SUPPLIED TEXT
------------------------------------------------------------------------

Refering to these two links

http://www.cisco.com/en/US/tech/tk389/tk390/technologies_tech_note09186a0080094665.shtml

http://www.experts-exchange.com/Hardware/Routers/Q_21349385.html

IEEE 802.1Q defines a single instance of spanning tree running on the native VLAN for all the VLANs in the network which is called Mono Spanning Tree (MST). This lacks the flexibility and load balancing capability of PVST available with ISL. However, PVST+ offers the capability to retain multiple Spanning Tree topologies with 802.1Q trunking.

IEEE 802.1Q defines a single instance of spanning tree running on the native VLAN for all the VLANs in the network which is called Mono Spanning Tree (MST). This lacks the flexibility and load balancing capability of PVST available with ISL. However, PVST+ offers the capability to retain multiple Spanning Tree topologies with 802.1Q trunking.

http://networking.ringofsaturn.com/Certifications/BCMSN.php

Per-VLAN Spanning Tree (PVST) ? A Cisco proprietary method of connecting through 802.1Q VLAN trunks, the switches maintain one instance of the spanning tree for each VLAN allowed on the trunk, versus non-Cisco 802.1Q switches which maintain one instance for ALL VLANs. This is the default STP used on ISL trunks.

http://www.informit.com/content/images/1587051427/samplechapter/1587051427content.pdf

The 802.1Q standard defines one unique Spanning Tree instance to be used by all VLANs in the network. STP runs on the Native VLAN so that it can communicate with both 802.1Q and non-802.1Q compatible switches. This single instance of STP is often referred to as 802.1Q Mono Spanning Tree or Common Spanning Tree (CST). A single spanning tree

lacks flexibility in how the links are used in the network topology. Cisco implements a protocol known as Per-VLAN Spanning Tree Plus (PVST+) that is compatible with 802.1Q CST but allows a separate spanning tree to be constructed for each VLAN. There is only one active path for each spanning tree; however, in a Cisco network, the active path can be

I could not get exactly what these Terminology (PVST, instance, PVST+, MST, etc) trying to achieve ?

Any URL and online resource help me to do some extar reading to clarify these terminology

1 ACCEPTED SOLUTION

Accepted Solutions

Re: mono spanning-tree and PVST

Hi,

The URLs that you have provided all explains the same technical details in different fashion.

I will summarise them here for better clarity.

There are two separate technologies that needs clarity.

1) Method of Trunking many vlans across a link

2) Spanning tree

Now for point 1, we have the IEEE standard 802.1q, which mentions how multiple vlans can be carried across a link. As per this standard a 4 byte tag will be inserted in the ethernet packet, ( inserted between the Destination mac address field and the ethertype field)

This tag will contain the vlan identifier info and some other details ( available in the urls that you have highlighted)

Cisco has a proprietary technology called ISL which effectively does the same job in a different fashion but can only be used in cisco devices.

------------------------------------------------------------------------

Data records
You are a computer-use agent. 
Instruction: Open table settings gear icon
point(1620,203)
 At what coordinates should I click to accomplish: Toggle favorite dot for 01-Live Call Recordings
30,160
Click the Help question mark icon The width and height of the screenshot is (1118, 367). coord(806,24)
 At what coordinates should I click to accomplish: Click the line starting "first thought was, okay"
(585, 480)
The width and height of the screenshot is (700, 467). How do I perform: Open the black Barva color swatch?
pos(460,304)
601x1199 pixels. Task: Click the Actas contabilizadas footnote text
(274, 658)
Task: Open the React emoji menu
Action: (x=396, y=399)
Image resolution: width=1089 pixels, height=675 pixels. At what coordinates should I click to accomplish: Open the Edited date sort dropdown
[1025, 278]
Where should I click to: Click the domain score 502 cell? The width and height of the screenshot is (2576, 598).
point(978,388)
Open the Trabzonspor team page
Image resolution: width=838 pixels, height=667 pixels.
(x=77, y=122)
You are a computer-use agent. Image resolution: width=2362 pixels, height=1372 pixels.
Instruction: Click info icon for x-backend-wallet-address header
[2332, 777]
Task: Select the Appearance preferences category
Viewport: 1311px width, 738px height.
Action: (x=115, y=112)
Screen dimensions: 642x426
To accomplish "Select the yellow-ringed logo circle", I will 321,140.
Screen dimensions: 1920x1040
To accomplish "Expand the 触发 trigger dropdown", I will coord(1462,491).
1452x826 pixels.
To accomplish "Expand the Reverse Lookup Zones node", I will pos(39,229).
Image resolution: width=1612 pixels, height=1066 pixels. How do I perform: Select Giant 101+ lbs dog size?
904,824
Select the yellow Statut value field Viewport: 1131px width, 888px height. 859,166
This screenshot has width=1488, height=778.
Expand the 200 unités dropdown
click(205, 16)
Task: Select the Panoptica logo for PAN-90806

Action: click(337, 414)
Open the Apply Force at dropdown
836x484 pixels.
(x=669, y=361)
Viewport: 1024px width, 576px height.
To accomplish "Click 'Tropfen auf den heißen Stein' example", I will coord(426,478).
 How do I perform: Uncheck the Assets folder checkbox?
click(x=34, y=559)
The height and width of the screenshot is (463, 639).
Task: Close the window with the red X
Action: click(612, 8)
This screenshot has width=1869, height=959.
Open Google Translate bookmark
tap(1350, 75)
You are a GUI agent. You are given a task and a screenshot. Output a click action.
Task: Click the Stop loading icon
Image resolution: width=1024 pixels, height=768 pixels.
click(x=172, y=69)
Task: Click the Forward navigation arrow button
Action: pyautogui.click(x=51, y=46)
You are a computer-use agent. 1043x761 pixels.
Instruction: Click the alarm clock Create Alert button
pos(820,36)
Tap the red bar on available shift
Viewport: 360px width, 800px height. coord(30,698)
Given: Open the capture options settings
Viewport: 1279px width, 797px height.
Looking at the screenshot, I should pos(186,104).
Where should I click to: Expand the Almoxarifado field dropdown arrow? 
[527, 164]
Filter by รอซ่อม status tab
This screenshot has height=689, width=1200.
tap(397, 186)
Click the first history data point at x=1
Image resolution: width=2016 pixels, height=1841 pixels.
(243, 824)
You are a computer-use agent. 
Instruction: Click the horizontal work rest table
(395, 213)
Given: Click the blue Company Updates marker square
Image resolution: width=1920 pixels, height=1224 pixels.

------------------------------------------------------------------------

TASKS TO COMPLETE
a: In the spanning tree discussion, where in the Ethernet packet is the 4-byte 802.1Q tag inserted?
b: Translate this sentence from the spanning tree discussion into Spanish: "Cisco has a proprietary technology called ISL which effectively does the same job in a different fashion but can only be used in cisco devices."
c: Reproduce the spanning tree discussion verbatim from "This tag will" to "in cisco devices.".

RESPONSES TO THE EXERCISE
a: Between the destination MAC address field and the ethertype field.

b: Cisco tiene una tecnología propietaria llamada ISL que efectivamente hace el mismo trabajo de una manera diferente, pero solo puede usarse en dispositivos cisco.

c:
This tag will contain the vlan identifier info and some other details ( available in the urls that you have highlighted)

Cisco has a proprietary technology called ISL which effectively does the same job in a different fashion but can only be used in cisco devices.